Tuning Valley Polarization in aWSe2Monolayer with a Tiny Magnetic Field

In monolayers of semiconducting transition metal dichalcogenides, the light helicity ($\sigma^+$ or $\sigma^-$) is locked to the valley degree of freedom, leading to the possibility of optical initialization of distinct valley populations. However, an extremely rapid valley pseudospin relaxation (at the time scale of picoseconds) occurring for optically bright (electric-dipole active) excitons imposes some limitations on the development of opto-valleytronics. Here we show that inter-valley scattering of excitons can be significantly suppressed in a $\mathrm{WSe}_2$ monolayer, a direct-gap two-dimensional semiconductor with the exciton ground state being optically dark.

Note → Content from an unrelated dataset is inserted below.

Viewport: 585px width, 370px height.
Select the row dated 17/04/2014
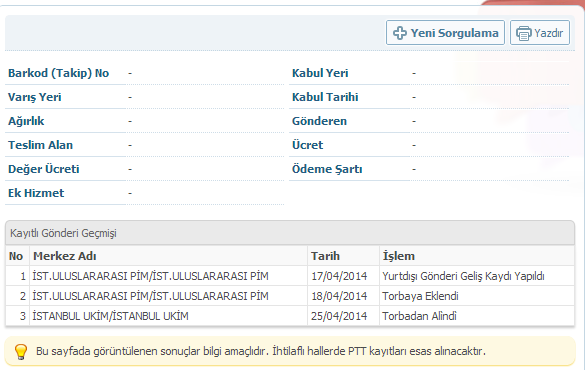click(x=290, y=276)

We demonstrate that the already inefficient relaxation of the exciton pseudospin in such system can be suppressed even further by the application of a tiny magnetic field of $\sim$100 mT. Time-resolved spectroscopy reveals the pseudospin dynamics to be a two-step relaxation process. An initial decay of the pseudospin occurs at the level of dark excitons on a time scale of 100 ps, which is tunable with a magnetic field. This decay is followed by even longer decay ($>1$ ns), once the dark excitons form more complex objects allowing for their radiative recombination. Our finding of slow valley pseudospin relaxation easily manipulated by the magnetic field open new prospects for engineering the dynamics of the valley pseudospin in transition metal dichalcogenides.